Because Tzor has said against Jerusalem, Aha, she is broken that was the gates of the peoples; she is turned to me: I shall be filled with her that is laid waste. (Yechezkel 26:2)


            In the continuation of that very prophecy, the relationship between Tzor and Jerusalem is presented as the reason for the great destruction of Tzor. The Gemara (Megilla 6a) learns from the aforementioned verse that there exists an antithetical relationship between Tzor (which is replaced in the Gemara by Ceasaria, in accordance with the reality of the period) and Jerusalem:


Caesaria and Jerusalem – if someone tells you that both of them have been destroyed, do not believe him; that they are both settled, do not believe him; Caesaria is destroyed and Jerusalem settled, or Jerusalem is destroyed and Caeasaria is settled – believe him. As it is stated: "I shall be filled with her that is laid waste" (Yechezkel 26:2) – if this one is filled, that one is laid waste, if that one is filled, this one is laid waste.[16]




            When Moshe pleaded to be allowed entry into Eretz Yisrael, he said:


I pray you, let me go over, and see the good land that is beyond the Jordan, the goodly mountain region and the Lebanon. (Devarim 3:25)


            According to the plain sense of the text, Moshe was referring to two main regions: the central mountain massif of Eretz Yisrael and Lebanon to its north. However, Yonatan ben Uziel, Chazal and the Rishonim, understood differently:


"The goodly mountain region" – this refers to Jerusalem; "and the Lebanon" – this refers to the Temple. (Mekhilta de-Rashbi, 17, 14)

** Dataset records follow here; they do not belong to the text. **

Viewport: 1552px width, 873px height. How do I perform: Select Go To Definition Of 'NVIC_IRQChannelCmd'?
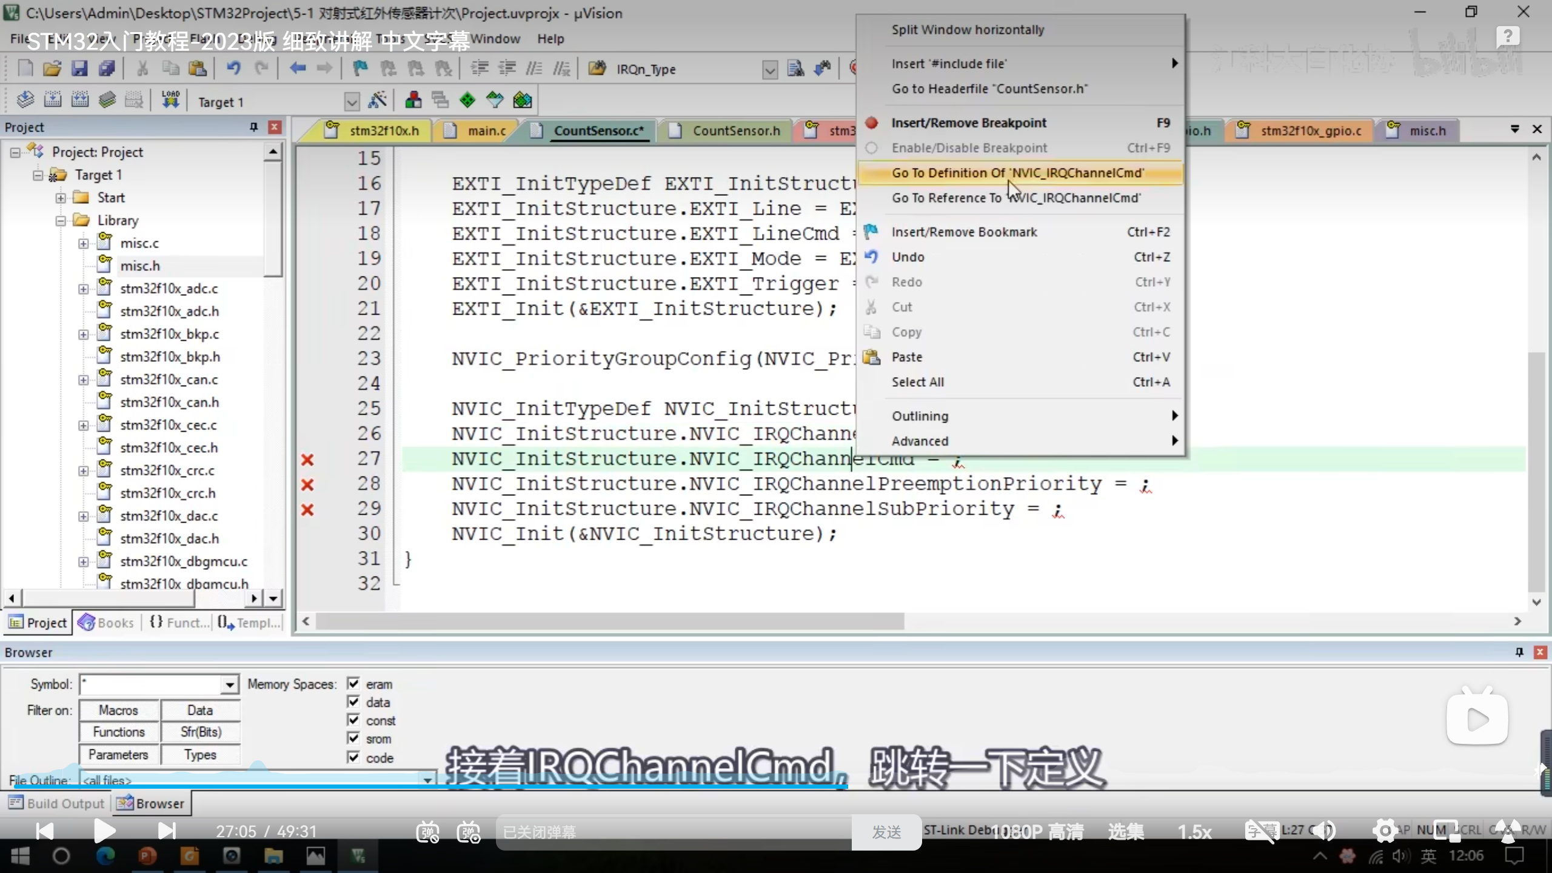tap(1017, 173)
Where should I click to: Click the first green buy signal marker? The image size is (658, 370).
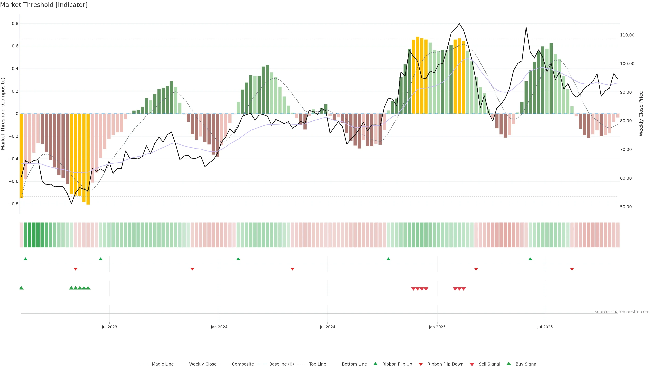click(x=21, y=288)
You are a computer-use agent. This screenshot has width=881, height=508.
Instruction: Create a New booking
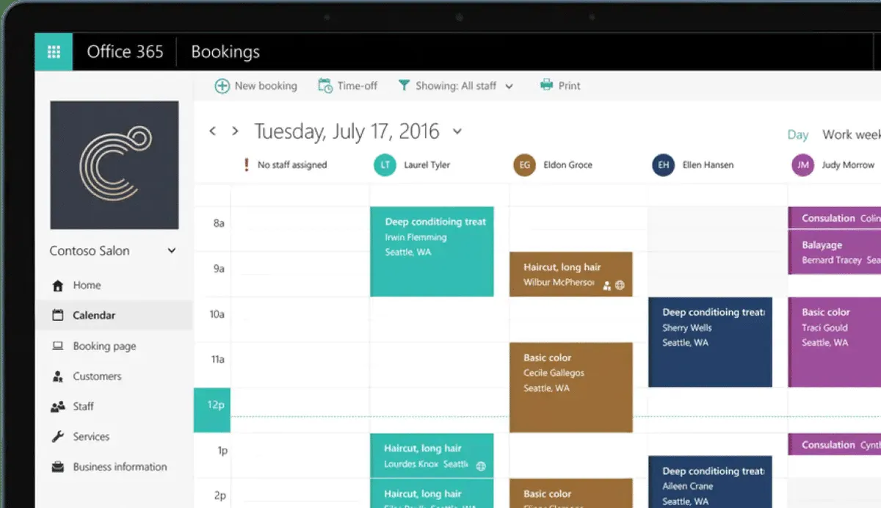click(255, 85)
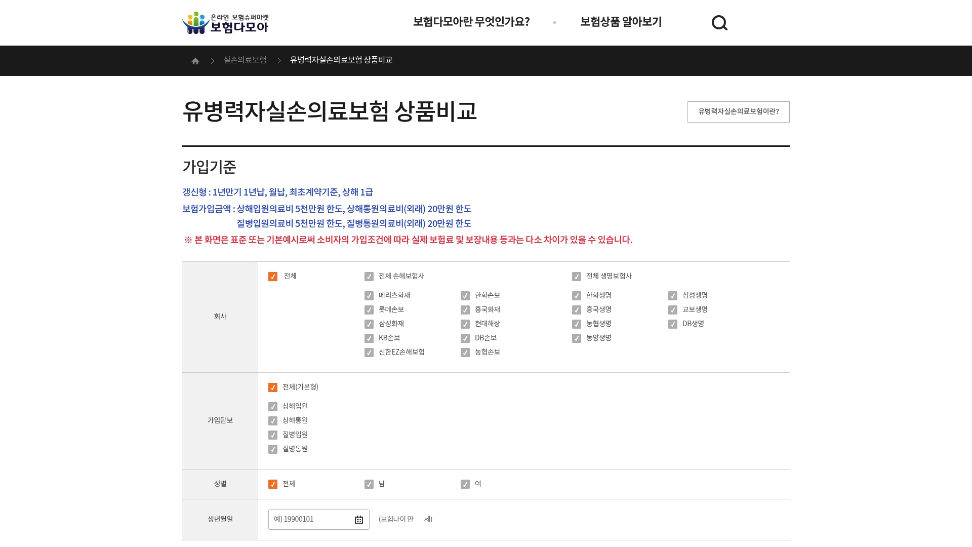Viewport: 972px width, 547px height.
Task: Uncheck the 질병통원 coverage option
Action: click(x=272, y=449)
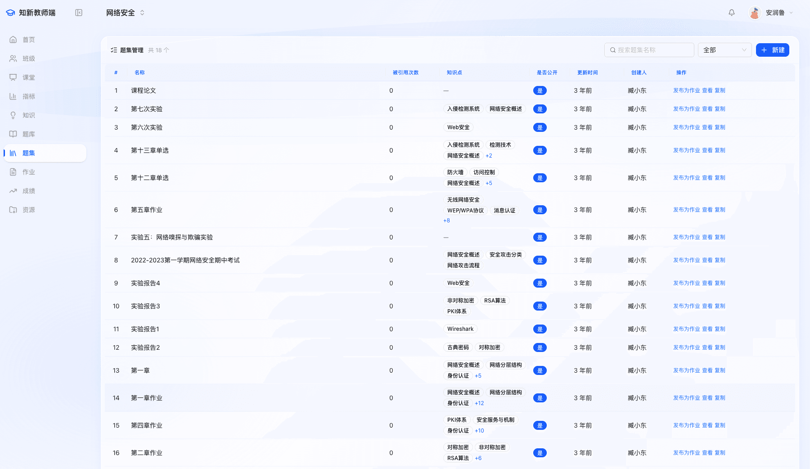
Task: Select the 知识 lightbulb item
Action: click(14, 115)
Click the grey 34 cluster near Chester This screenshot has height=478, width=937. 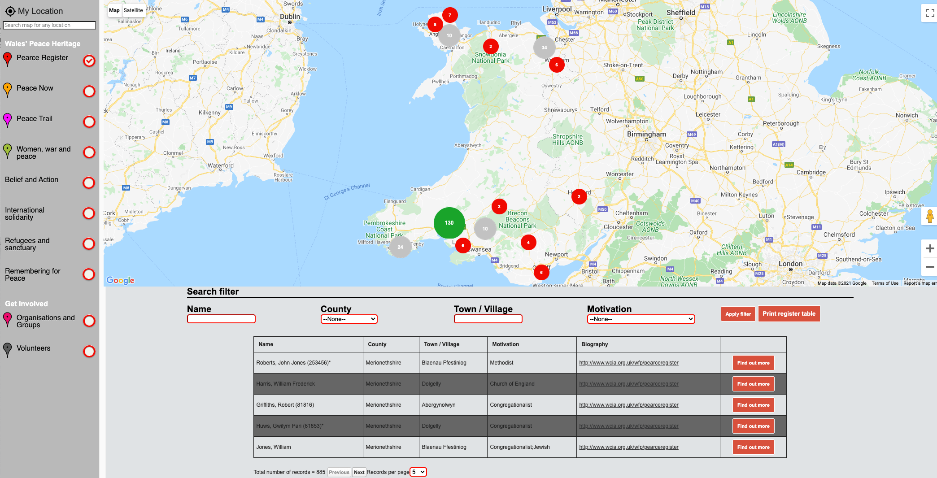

            Calling the Temple by the name "Lebanon" is explained in Midrash Zuta to Shir Ha-shirim (4, 8) as follows:


"Come with me from Lebanon, my bride, with me from Lebanon" (Shir Ha-shirim 4:8). What is Lebanon? This is the Temple which was called Lebanon. And why was it called Lebanon? Whoever would go up there with a sin in his hand would not leave from there before his sins would become white (mitlabenim) as snow, in fulfillment of what it says: "Though your sins be like scarlet, they shall be as white as snow" (Yishayahu 1:18).[18]


            According to the simple understanding, the designation of the Temple as "Lebanon" follows from the cedars of Lebanon that Chiram sent to Shelomo and from which the Temple was constructed. This is stated explicitly in Bereishit Rabba (15, 1):


Rabbi Yochanan said: The world was not fit to use the cedar trees, which were created only for use in the Temple. This is what is written: "The trees of the Lord have their fill; the cedars of Lebanon" (Tehillim 104:16). And Lebanon refers only to the Temple. This is what is stated: "The goodly mountain region and the Lebanon" (Devarim 3:25).


            Yet another interpretation of this designation is found in Vayikra Rabba (1, 2):


R. Tavyumi said: Because all hearts (levavot) rejoice in it. This is what is written: "Beautiful for situation, the joy of the whole earth" (Tehillim 48:3). And the Rabbis said: Because of "My eyes and My heart shall be there perpetually" (I Melakhim 9:3).


            Here the word Lebanon is understood in the sense of "heart" (lev), alluding to the joy that is found in the hearts of all in the Temple and to God's heart (i.e., Divine Providence) that is found there at all times.


            The vitality that the metaphor of heart bestows upon the Temple expresses itself in another way in yet another interpretation of the cedars of Lebanon:


The cedars which Chiram King of Tzor sent to Shelomo for the construction of the Temple smelled of life and were green. Rabbi Levi said: When Shelomo brought the Ark into the Temple, all the trees and cedars that were there turned green and produced fruit, as it is stated: "Those that are planted in the house of the Lord shall flourish in the courts of our God" (Tehillim 92:14). And they produced fruit and were a source of great income to the young priests, until Menasheh brought an idol into the Holy of Holies, and the Shekhina removed itself, and the fruits dried up, as it is stated: "And the flower of Lebanon fades" (Nachum 1:4).  (Tanchuma, Teruma 11)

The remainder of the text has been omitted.